Edgar Morin. William Blake. Umberto Eco. Lúcia Santaella. Virginia Woolf. James Joyce... Meu mundo palpita entre nomes de renome. Finjo agora que olho o mar com um livro de um deles nas mãos: complexidade, poesia, semiótica, prosa moderna, pós... As ondas vão e vêm e eu apenas mergulho no mundo de letras e areia que se forma ao meu redor. Saudades do mar. Nada como pensar nele aliado aos livros, sempre fiz essa ligação. Panetone. Natal. Fim de Ano. Praia novamente. Porque a virada na praia tem um sabor diferente de tudo. Mesmo em Paris eu não senti o que sinto na praia no dia 31. É magia e crença em algo maior. Em Paris tinha tanta gente nas ruas que era improvável algum sentimento de agregação. Isso mesmo! A massa fica informe e ao mesmo tempo uniforme. Ninguém é ninguém. Na praia para onde eu já fui várias vezes há espaço embora as pessoas se aglutinem. Não sei explicar. Nem preciso. É como navegar...
Caio F.. Clarice Lispector. Susan Sontag. Flaubert. Saramago. Schopenhauer. J.P.Sartre. Simone De Beauvoir... Meu mundo se precipita nas Letras, Filosofia e na Insensatez... Não sei bem onde tudo isso vai dar, se pára em algum lugar dentro de mim. Mas sei que ser insensato muitas vezes é só o que resta...

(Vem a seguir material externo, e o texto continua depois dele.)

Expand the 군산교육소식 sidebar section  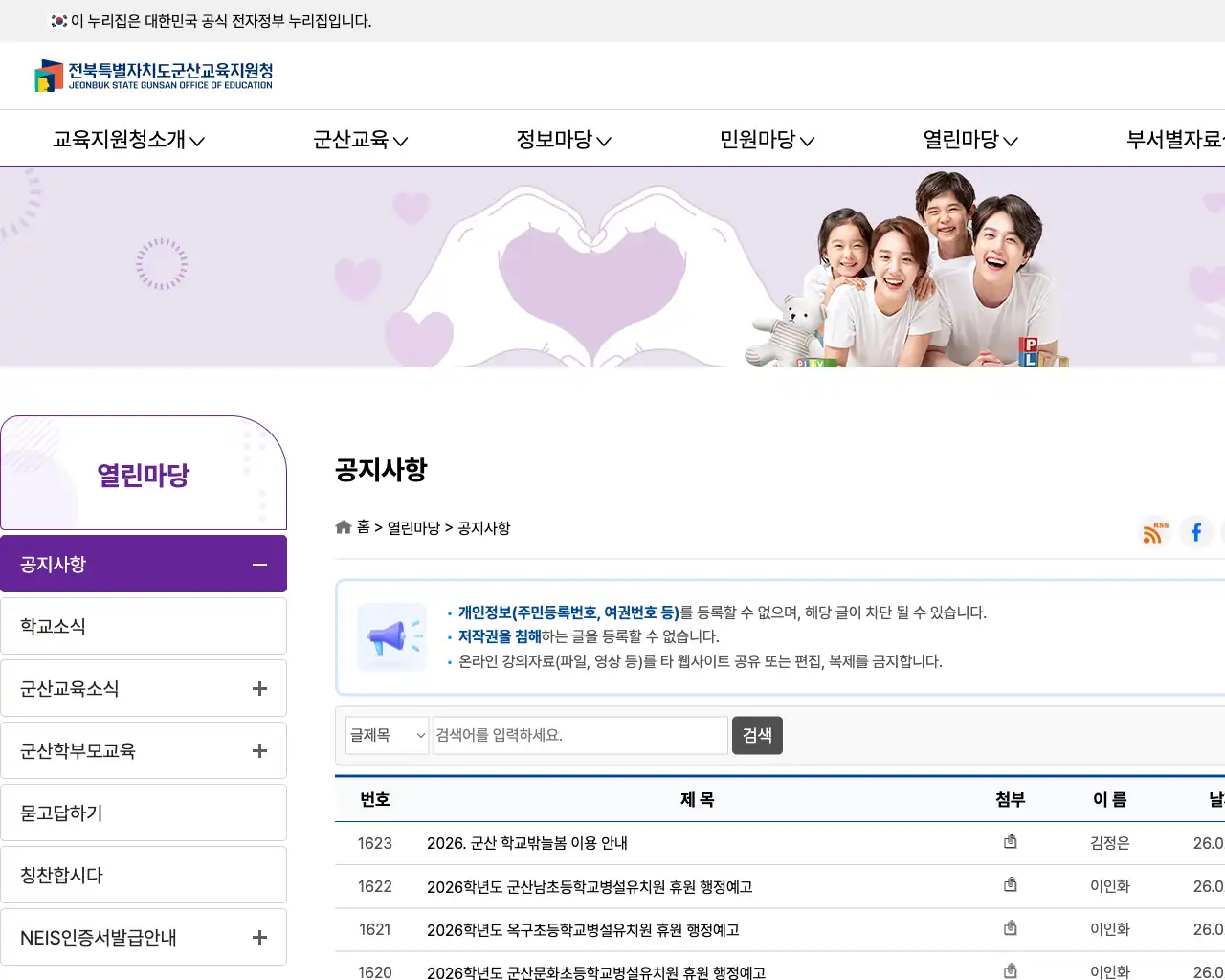tap(258, 688)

sábado, 6 de dezembro de 2008

Girassóis


Ela se chamava Julie. Desenhista, esguia e inquieta, com um acento britânico inconfundível. Falava alguma coisa em espanhol. Ele, um pouco de inglês. Entenderam-se com os corpos quentes que fremiam ao se tocar. De um modo que não era possível ver as cicatrizes que carregavam, mas adivinhavam, um no outro, as marcas de suas paixões. Ela falou em girassóis. Foi como um beijo roubado, uma tontura de gozo, um prêmio, uma revelação. Em alguns meses aprendeu com Julie que existe um quartzo brilhante empregado em joalheria chamado girassol. Êxtase.

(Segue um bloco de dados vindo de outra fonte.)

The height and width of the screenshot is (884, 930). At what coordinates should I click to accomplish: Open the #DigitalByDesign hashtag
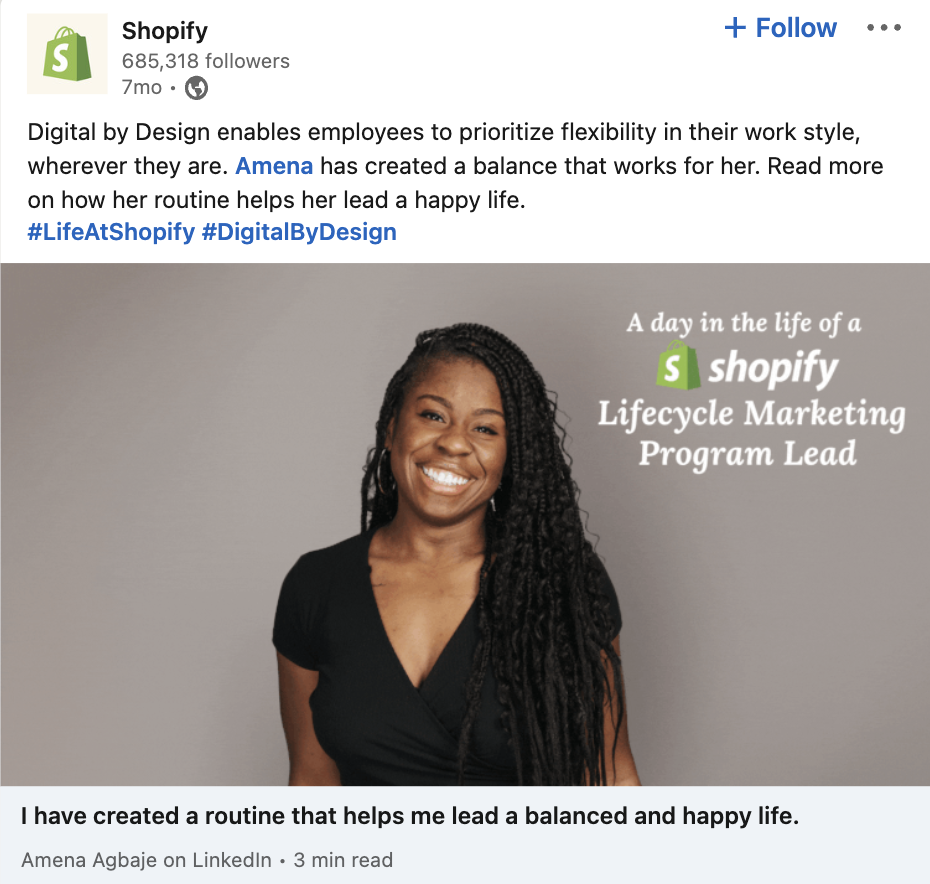(300, 232)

Agora, enquanto permite-se acompanhar as pinceladas tão antigas, as lembranças intrometem-se porque o tempo o acossa. No avião disse a Julie que iria fazer uma tatuagem. Ela não perguntou o que seria, apenas recostou-se nele enquanto olhava as nuvens. “Tem gente que coleciona todo o tipo de inutilidade. Fetiches. Tem gente que não perde o X-Files, que tem pôster da Marilyn Monroe pela casa, adora a Mona Lisa, torce por um time de futebol (ele preferia os jogos da NBA). Eu gosto de girassóis, como poderia eleger os diamantes?", disse.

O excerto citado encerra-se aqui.